Make Sure You Have A Little Bit Of Chia In Your Life
Described as a ‘superfood’ by many, tiny chia seeds pack a powerful nutrient punch
Health experts will tell you that labelling chia seeds as ‘superfood’ is largely a marketing exercise, but there is no denying that these tiny seeds are packed with a gamut of nutrients. Although cultivated since 3500 BC, chia seeds have gained popularity as a ‘health food’ only recently. Because of their neutral flavour and nutty texture, you can add them to just about anything without overpowering the main flavours of your dish.
Chia seeds contain heart-healthy omega-3 fatty acids, fibre, protein and minerals such as calcium, zinc and phosphorus. Fibre, for instance, can check sudden spikes in blood sugar levels after eating a meal.
They also contain all the nine essential amino acids, which our body cannot make and have be sourced from outside through our diet. According to Harvard T.H. Chan School of Public Health, two tablespoons of chia seeds contain roughly 140 calories, 4 grams of protein, 11 grams of fibre, 7 grams of unsaturated fat, 18 per cent of the recommended dietary allowance (RDA) for calcium and trace minerals like zinc and copper.
Ought to eat
This wonder seed can be added to milkshakes, smoothies, juices. You can also have them with your breakfast cereals like oats and muesli to get that extra health kick early in the day. If you love salads, feel free to add some chia seeds on top for that extra texture and nutrition. Chia seeds can be added to your baked goodies and desserts as well.

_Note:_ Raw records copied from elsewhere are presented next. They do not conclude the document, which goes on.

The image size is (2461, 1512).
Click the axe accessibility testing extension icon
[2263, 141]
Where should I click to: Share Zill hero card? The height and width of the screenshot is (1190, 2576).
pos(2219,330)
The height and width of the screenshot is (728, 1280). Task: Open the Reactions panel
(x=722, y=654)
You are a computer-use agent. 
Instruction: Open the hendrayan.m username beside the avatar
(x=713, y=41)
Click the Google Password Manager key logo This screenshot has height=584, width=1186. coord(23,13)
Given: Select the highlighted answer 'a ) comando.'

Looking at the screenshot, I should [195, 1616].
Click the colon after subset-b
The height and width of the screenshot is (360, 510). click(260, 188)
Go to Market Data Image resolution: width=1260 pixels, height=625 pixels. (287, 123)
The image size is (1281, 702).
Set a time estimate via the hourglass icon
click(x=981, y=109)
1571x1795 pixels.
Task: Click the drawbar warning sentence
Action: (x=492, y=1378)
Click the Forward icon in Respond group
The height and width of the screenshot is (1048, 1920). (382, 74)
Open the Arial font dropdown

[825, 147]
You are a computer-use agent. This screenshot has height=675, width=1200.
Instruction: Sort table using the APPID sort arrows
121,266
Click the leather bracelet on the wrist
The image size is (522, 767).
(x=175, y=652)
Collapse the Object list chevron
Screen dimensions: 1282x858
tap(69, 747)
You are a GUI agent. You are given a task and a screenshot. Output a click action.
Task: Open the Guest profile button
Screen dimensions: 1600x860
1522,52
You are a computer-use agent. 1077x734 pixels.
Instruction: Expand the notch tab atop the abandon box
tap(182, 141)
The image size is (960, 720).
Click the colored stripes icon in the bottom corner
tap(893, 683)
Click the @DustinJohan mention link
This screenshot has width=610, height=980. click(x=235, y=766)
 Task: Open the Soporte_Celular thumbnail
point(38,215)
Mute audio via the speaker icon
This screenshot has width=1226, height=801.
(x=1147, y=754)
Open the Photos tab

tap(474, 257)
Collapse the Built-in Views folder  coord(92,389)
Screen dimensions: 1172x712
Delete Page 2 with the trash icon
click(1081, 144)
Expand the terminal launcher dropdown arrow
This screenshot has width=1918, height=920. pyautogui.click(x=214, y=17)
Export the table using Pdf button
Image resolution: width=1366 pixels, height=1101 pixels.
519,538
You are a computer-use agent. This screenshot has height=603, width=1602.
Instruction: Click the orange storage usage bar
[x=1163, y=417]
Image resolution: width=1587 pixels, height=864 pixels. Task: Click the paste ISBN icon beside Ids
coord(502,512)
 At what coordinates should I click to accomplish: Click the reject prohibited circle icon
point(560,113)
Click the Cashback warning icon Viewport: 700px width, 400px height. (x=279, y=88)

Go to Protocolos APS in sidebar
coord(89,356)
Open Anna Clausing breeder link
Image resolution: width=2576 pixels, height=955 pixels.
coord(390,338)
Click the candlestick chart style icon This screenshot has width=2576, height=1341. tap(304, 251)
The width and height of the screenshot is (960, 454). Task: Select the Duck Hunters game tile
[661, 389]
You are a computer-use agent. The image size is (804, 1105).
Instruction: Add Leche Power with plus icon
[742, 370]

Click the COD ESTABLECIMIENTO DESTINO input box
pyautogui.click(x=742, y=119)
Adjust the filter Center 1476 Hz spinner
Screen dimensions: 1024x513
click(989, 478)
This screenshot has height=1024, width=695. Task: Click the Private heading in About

You can even replace eggs with chia seeds in your baking recipe. Instead of an egg, mix two teaspoons of ground chia seeds with three tablespoons of water. Allow this mix to sit for 5-6 minutes and then add it to your recipe—chances are you will not complain about the consistency.
Since chia seeds tend to swell, it is best if you consume already-soaked chia seeds or have them with slightly liquid foods like yogurt. Don’t consume dry chia seeds.